On Thursday, September 22, 2016 01:19:48 pm BITS Security wrote:
> The impact on supervision will be particularly severe.  Financial institutions are required by law to store communications of certain employees (including broker/dealers) in a form that ensures that they can be retrieved and read in case an investigation into improper behavior is initiated.  The regulations which require retention of supervised employee communications initially focused on physical and electronic mail, but now extend to many other forms of communication including instant message, social media, and collaboration applications.  All of these communications channels are protected using TLS.

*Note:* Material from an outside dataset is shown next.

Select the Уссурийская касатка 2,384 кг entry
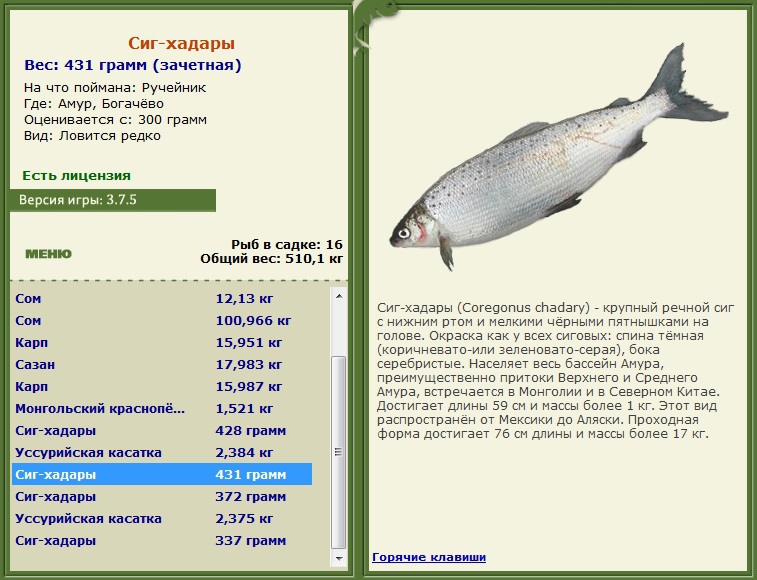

Yes, all of these other channels are protected using TLS... which you do not control in any way. Also, many sites/services already prioritize FS cipher suites, so the deprecation of plain RSA key exchange doesn't actually affect the vast majority of people. (e.g. Facebook & Twitter both prefer ECDHE with NIST P-256) Within this very argument is already the argument that supervision at endpoints is required here. The security on the pipe is irrelevant. I don't see how you can make a point to bring this up but think keeping plain RSA KE suites is a useful solution.